Charles models hippy hair. “The whole human race has a hair obsession,” Reilly says

Reilly’s first post of the year was an image of Prince Harry’s memoir Spare, though his version features Harry with a giant ginger bouffant. Naturally the book was renamed Hair (“the uncut version”). Charles has also been depicted with a variety of extreme dos, including the long scraggly hair of a tree hugger and the luscious locks of a wizened old Game of Thrones character. “The whole human race has a hair obsession,” Reilly says. “It tickles our deep, collective monkey brain seeing unexpected hair. It’s like the magic of wigs.

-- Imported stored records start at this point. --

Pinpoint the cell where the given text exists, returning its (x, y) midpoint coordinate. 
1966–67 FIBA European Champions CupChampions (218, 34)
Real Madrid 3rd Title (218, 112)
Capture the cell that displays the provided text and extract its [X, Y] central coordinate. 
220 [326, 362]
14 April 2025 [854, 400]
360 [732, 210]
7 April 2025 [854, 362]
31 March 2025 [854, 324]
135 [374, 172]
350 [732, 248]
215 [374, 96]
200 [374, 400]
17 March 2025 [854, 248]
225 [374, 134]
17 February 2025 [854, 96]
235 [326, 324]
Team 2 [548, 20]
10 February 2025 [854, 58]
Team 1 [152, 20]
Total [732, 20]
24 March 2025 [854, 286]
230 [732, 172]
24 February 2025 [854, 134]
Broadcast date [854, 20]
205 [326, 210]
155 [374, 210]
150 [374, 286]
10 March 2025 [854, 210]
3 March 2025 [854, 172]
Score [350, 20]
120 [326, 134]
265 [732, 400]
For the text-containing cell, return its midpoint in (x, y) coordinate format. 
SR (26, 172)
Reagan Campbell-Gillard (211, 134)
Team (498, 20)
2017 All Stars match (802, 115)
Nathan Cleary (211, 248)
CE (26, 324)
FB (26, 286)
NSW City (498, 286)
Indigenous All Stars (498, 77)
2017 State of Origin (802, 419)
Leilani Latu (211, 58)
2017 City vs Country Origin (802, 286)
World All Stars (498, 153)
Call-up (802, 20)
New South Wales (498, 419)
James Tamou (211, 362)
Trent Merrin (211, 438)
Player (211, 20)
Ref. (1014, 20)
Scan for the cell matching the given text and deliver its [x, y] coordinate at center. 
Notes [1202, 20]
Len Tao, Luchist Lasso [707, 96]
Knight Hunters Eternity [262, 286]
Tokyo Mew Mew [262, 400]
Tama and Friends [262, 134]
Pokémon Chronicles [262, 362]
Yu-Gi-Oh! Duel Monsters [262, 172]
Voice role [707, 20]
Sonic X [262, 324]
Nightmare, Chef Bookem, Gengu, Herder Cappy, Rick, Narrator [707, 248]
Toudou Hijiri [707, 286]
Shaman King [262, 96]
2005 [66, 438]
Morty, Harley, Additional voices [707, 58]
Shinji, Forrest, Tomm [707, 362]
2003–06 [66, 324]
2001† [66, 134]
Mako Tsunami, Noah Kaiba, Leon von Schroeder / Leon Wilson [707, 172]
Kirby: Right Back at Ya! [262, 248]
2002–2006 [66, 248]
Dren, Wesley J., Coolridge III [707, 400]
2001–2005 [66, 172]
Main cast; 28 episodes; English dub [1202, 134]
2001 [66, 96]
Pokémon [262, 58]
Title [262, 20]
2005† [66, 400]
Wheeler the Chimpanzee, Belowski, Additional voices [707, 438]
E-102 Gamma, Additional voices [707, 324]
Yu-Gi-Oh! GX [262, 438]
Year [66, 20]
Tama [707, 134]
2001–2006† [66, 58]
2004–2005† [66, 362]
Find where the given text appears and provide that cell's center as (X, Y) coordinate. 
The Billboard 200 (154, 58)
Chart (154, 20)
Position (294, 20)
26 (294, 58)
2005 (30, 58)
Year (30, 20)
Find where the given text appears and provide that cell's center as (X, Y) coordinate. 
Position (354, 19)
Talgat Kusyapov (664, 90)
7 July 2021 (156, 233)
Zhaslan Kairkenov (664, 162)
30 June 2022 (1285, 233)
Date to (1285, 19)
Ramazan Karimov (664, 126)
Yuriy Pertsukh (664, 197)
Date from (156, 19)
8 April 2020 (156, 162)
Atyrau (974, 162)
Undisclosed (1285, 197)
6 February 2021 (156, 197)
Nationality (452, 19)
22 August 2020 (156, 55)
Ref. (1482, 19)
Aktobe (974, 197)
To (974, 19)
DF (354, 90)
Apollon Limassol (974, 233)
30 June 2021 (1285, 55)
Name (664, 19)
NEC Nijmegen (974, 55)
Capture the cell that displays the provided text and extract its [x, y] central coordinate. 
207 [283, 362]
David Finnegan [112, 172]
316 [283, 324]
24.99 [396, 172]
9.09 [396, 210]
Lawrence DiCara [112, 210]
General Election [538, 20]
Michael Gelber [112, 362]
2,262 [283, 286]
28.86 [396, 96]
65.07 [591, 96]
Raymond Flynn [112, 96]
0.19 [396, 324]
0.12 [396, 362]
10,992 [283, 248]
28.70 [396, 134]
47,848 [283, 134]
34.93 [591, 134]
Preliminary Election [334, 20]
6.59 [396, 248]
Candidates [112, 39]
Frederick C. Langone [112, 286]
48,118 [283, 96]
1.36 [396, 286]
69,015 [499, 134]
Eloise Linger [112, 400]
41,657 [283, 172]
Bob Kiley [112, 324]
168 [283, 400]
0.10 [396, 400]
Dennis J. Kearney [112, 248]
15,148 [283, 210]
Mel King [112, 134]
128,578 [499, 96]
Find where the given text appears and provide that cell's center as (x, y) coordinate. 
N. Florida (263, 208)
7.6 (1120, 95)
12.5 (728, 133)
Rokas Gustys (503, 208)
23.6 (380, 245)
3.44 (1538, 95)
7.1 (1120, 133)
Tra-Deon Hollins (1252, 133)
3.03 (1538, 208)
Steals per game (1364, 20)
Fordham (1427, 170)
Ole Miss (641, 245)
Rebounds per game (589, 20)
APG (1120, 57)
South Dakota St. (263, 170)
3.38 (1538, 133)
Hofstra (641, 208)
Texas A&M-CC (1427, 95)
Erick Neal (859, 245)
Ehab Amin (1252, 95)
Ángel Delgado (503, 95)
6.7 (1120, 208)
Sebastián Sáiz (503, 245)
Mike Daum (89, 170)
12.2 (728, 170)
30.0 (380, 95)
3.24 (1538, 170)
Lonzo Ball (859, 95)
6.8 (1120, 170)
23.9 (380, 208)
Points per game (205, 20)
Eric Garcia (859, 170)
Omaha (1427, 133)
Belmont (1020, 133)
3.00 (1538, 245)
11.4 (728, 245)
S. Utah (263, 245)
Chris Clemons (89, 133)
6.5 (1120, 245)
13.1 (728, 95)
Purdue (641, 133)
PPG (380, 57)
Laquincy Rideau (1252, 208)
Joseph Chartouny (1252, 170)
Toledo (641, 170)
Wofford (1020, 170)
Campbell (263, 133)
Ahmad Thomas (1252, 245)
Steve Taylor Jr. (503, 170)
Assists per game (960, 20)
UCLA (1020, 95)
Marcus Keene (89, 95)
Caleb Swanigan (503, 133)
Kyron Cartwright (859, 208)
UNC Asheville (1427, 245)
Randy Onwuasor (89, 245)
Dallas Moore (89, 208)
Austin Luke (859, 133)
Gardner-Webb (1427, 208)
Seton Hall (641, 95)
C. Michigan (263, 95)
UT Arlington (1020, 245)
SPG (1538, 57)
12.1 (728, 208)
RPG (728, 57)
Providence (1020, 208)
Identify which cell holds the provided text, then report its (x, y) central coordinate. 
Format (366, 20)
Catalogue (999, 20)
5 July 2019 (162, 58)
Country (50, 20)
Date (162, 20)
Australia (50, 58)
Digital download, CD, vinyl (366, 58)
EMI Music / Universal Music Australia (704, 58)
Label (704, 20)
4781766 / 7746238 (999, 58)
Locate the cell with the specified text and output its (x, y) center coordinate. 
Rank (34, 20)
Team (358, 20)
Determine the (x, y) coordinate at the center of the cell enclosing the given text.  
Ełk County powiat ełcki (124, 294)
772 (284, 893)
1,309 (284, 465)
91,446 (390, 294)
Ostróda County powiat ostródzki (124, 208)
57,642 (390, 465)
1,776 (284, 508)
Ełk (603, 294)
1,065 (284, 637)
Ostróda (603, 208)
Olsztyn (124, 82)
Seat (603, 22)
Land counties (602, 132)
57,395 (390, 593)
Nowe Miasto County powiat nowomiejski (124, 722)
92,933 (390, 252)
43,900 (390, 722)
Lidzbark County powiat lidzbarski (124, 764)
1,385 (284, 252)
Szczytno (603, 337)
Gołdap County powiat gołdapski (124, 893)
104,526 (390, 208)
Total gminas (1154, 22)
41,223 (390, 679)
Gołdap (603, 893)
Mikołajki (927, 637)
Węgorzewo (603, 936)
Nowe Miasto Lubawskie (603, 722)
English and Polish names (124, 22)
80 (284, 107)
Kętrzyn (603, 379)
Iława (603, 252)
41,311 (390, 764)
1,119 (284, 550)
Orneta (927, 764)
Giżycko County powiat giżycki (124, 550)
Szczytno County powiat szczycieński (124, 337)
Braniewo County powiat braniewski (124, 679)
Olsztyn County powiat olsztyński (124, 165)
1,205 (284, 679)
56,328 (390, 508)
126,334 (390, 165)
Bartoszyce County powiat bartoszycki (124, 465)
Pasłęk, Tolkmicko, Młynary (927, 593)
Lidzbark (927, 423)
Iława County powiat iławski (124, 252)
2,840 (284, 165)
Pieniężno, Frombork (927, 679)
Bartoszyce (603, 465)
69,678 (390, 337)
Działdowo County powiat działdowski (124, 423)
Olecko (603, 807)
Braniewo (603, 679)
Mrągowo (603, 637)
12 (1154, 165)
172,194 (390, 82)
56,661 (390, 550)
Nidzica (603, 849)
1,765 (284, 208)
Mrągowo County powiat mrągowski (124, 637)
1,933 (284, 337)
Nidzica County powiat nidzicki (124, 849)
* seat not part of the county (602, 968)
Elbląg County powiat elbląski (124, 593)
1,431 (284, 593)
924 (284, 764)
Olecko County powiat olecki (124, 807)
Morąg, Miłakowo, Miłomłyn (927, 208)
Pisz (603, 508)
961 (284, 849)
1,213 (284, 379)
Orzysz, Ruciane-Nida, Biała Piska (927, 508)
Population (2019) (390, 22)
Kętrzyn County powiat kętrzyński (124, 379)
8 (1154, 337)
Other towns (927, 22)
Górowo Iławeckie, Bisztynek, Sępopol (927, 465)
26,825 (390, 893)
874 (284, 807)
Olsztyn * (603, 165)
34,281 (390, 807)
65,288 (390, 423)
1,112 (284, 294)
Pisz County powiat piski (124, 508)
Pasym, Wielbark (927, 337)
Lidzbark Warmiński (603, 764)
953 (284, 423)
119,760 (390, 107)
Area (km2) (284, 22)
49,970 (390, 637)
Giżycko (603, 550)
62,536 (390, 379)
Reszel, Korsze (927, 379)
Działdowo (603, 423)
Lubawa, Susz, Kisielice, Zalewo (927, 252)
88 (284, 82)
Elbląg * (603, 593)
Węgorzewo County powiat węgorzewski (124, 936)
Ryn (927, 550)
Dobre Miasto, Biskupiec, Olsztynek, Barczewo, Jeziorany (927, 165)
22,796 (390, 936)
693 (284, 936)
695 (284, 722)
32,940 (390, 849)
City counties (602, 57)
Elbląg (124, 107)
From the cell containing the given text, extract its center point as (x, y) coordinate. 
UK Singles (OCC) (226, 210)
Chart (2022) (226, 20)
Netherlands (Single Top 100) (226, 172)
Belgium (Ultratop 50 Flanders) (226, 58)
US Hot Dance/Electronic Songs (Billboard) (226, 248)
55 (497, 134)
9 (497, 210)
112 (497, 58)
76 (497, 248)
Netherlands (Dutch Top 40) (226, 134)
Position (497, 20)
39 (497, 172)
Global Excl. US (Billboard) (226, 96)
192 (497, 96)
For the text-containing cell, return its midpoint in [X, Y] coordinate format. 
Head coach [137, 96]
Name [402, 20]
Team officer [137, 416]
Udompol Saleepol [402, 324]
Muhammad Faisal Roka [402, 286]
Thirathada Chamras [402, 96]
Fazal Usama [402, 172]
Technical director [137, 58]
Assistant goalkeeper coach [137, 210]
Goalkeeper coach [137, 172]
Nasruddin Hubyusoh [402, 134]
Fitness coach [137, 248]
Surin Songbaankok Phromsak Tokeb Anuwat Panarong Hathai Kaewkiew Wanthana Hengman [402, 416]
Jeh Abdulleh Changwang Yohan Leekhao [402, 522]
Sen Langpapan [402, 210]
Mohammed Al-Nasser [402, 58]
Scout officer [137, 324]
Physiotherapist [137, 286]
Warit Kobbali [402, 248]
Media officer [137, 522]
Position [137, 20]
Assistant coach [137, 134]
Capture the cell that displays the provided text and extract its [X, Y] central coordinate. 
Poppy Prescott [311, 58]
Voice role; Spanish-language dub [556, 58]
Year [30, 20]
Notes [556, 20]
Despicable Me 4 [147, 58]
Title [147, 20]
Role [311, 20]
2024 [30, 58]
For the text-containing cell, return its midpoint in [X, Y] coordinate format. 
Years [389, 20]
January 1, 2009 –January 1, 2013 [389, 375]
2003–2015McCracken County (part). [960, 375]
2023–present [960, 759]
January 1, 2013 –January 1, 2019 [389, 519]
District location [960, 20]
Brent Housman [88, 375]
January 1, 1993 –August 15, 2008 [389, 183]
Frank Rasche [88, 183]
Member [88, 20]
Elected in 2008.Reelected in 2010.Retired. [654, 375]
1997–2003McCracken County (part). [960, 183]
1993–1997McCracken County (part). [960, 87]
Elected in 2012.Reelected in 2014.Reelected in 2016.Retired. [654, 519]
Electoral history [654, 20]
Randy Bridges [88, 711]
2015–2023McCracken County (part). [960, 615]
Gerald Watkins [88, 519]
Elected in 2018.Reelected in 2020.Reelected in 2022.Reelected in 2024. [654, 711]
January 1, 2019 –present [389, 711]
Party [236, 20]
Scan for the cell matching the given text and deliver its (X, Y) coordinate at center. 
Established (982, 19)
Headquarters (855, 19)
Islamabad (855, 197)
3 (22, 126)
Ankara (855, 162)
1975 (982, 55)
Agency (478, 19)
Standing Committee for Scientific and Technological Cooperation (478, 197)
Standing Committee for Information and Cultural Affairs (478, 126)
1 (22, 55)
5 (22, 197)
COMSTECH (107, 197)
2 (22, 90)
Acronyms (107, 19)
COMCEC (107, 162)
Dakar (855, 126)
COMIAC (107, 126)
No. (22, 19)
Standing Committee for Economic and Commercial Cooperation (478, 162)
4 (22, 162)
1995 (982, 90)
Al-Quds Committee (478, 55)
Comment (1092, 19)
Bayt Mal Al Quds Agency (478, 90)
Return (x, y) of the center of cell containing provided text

Ask a drag queen!”

Does he ever worry about ruffling royal feathers? “I’ve always wondered about getting a cease and desist but honestly, my work comes from a place of joy and is never intended to harm. They can take a bit of playful satire. I reckon they like it.

The King giving it large on holiday

“Anyway, I recently had an email with the big Royal Warrant on it and it really scared me at first. I thought ‘Yikes! Here we go. Off with his head!’ But it was the Royal Collection Trust and they asked if they could have a print of one of my images of the Queen, to go into the collection. I’m so chuffed!”

The King’s had a busy year in Reillyworld. After his fabulous Liberace-esque coronation party, he and the Queen wore matching silver leather to perform at Eurovision (“even trying to compete with that epic mess of silliness is a challenge”) and went on holiday to Hydra where he was photographed in a floral shorts suit. Why Hydra? “Because I went to Hydra for my holibobs this year! It’s quite low-key bouji there, you know? Quite yachty, quite rich. There was an arts festival on when we went, loads of influencers draped around making TikToks, so it was natural to put [King Charles] there.” And although the King rocked out at Glastonbury, Reilly says he’d rather go to the festival with Meghan and Kate together. “I liberate an alternative storyline for them and maybe Glasto is exactly the kind of place it could happen.”

“The King is a very stylish man, we know this already. I’m just playing with our British sense of reverence — and the lack of it”

Reilly uses AI image generators to create this alt world for the royals. He writes text prompts such as “King Charles outside a British pub dressed as Superman holding a pint and a 75th-birthday cake” into an online AI image-maker and sees what it comes up with. The aim is to humanise the “big scary power of AI by adding art and humour”.

Queen Camilla on holiday. “It’s like when it gets messy at the Christmas party and the bosses start dancing,” Reilly says

And there is something uniquely funny about seeing a royal surrendering to wild abandon. Often Reilly’s images show them deliriously happy and in the midst of a goofy dance move. “It’s like when it gets messy at the Christmas party and the bosses start dancing. It’s that chaotic energy, then the snap and release,” Reilly says. “We all know that feeling. We all love that, right?”